Basicamente, faz parte da elite pensante quem influi em alguma coisa, ou se acha capaz de influir. É quem aparece no jornal, fala no rádio e dá entrevista na televisão. É o “especialista” — quer dizer, o sujeito que se especializa, quase sempre, em dizer aquilo que os comunicadores sociais querem que ele diga. É quem dá aula na universidade — ou, pelo menos, está em sua folha de pagamento. Em geral consideram-se “europeus”, embora tomem Nova York, Harvard e as vanguardas americanas do que se chama “diversidade” como santuários da civilização moderna. Acham que o povo brasileiro é altamente insatisfatório. Gosta de combate à corrupção, quando deveria gostar da OAB. Gosta de político ladrão na cadeia, quando deveria gostar do Congresso.

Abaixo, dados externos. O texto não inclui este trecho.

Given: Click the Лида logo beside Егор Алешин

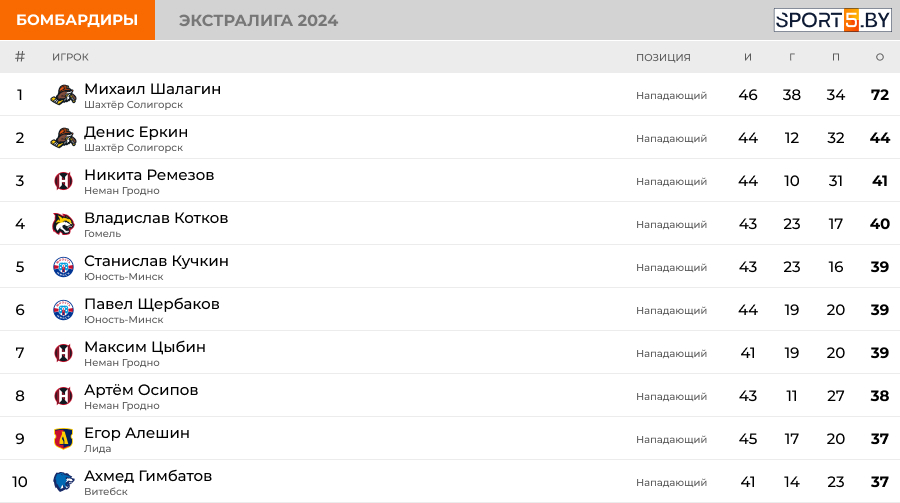Looking at the screenshot, I should [x=63, y=439].
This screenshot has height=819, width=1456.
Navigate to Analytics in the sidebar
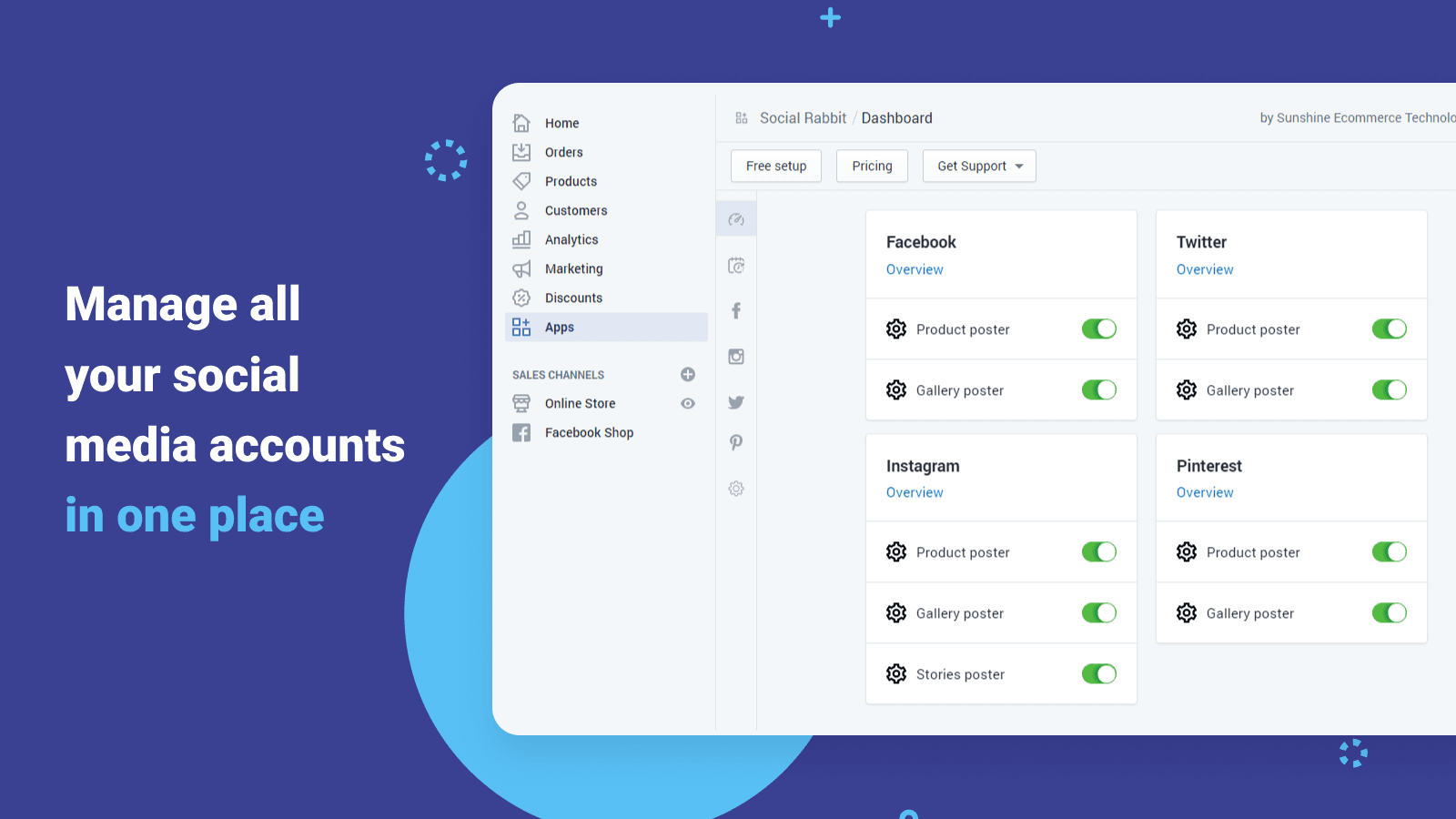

Gosta da polícia, quando deveria gostar da Anistia Internacional, da CNBB e do STF. Não sabe votar, quando elege candidatos proibidos por quem tem qualificação para pensar corretamente em política; por conta de sua ignorância, despreparo e maus hábitos, acaba escolhendo gente errada para governar o país. Têm horror a Donald Trump. Vivem preocupados com o avanço da direita mundial. Nunca vão a manifestações de rua desautorizadas — ou seja, tidas como ameaça potencial às instituições.

Qual a utilidade de se falar disso? Uma delas é sugerir uma regra que pode ajudar o leitor a economizar tempo e ansiedade: se a maioria da elite pensante, a autoridade intelectual e os “especialistas no assunto” estão dizendo alguma coisa, pela mídia ou em seus discursos, acredite no exato contrário. Dificilmente você estará errado. Na mesma linha, quando lhe disserem que 2 mais 2 são 22, coisa que acontece com frequência cada vez maior, não se impressione; estão dizendo apenas um disparate. Continue acreditando que são 4 — é garantido que você vai se dar bem. Nove vezes em dez, o que parece ser a lógica será mesmo a lógica. É bom sempre ter em mente, enfim, quem está dizendo uma boa parte do que se ouve o tempo todo por aí. Parecem figuras muito sérias. Mas são apenas o perfeito improviso do falso entendido, que por trás da pose de conde nada têm a oferecer de útil a alguém. Enquanto o mundo avança cada vez mais em busca da inteligência artificial, nossa elite está fazendo o possível para descobrir justo o contrário.